*Work instruction:* Lines from the one containing "[Linkedin] (57, 1028)" through the final line of the records are the only ones to copy, and each must match exactly.

*Information supplied:*
——

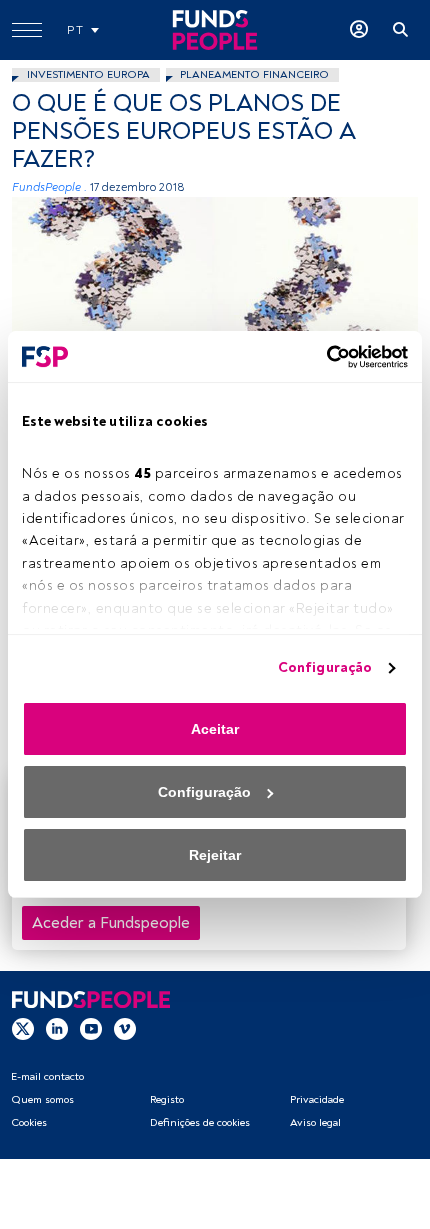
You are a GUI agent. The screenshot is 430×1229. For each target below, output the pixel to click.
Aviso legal (315, 1122)
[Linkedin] (57, 1028)
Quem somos (42, 1099)
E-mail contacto (47, 1076)
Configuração (325, 667)
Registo (167, 1099)
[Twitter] (23, 1028)
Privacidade (317, 1099)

——

*Response to the task:*
[Linkedin] (57, 1028)
Quem somos (42, 1099)
E-mail contacto (47, 1076)
Configuração (325, 667)
Registo (167, 1099)
[Twitter] (23, 1028)
Privacidade (317, 1099)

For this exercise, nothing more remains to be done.